A mulher brasileira no mercado de trabalho
Enviada em 10/05/2020
A constituição brasileira determina que exista isonomia entre todos os cidadãos. Contudo, não é que pode ser observado quando trata-se das mulheres no mercado de trabalho. Mesmo, com toda luta contra a sociedade patriarcal, ainda existe desigualdades gritantes no meio empregatício. Isso, precisa ser entendido e combatido.
Nesse contexto, alguns dados são um importante demonstrativo dessa assimetria. Conforme, pode ser visto na pesquisa feita pelo Instituto Brasileiro de Geografia e Estatística (IBGE). Na qual, constatou-se que as mulheres trabalham em média 3 horas a mais que os homens e recebem metade da remuneração. Esse, é um dos vários exemplos da persistência da estrutura machista no mercado de trabalho brasileiro.

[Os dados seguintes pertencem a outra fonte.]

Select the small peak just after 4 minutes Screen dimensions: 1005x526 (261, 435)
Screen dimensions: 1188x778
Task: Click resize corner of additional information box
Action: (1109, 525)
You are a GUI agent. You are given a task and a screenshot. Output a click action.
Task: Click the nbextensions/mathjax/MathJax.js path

Entretanto, existe um grupo inserido nas mulheres, que sofre ainda mais com as desigualdades. Esse, é o grupo das mulheres pretas. Como, pôde ser visto em uma pesquisa patrocinada pelo jornal Folha de São Paulo, no qual averiguou-se que 0,4% das mulheres com emprego de gerência no Brasil são negras. No entanto, ainda de acordo com a mesma pesquisa, elas representam 65% das trabalhadoras domésticas no país. Logo, fica evidente que se as a população feminina branca ainda está no começo de sua inserção no mercado, as pretas nem começaram a ser inseridas.

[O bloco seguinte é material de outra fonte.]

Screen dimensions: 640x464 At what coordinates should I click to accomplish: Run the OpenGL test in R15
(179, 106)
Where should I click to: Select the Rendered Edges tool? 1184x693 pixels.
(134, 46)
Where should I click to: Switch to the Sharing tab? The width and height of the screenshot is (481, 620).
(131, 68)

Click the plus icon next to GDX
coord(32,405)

Conclui-se, com tudo que foi exposto, que ainda faz-se necessário um debate e um trabalho de conscientização da inserção da mulher no mercado de trabalho brasileiro. Embora, essa discussão envolva a sociedade civil além do Estado, este pode ter ações que garantam a isonomia que prega a constituição. Como exemplo de ação, pode-se citar: programas de incentivo fiscal para empresas que tenham equidade entre homens e mulheres no quantitativo de trabalhadores, além de camapnhas publicitárias que incentivem a contratação de mulheres negras, entre outras. A luta pela igualdade é constante e não pode parar nunca, pois quando alcançar-se a isonomia, deve-se lutar para mantê-la.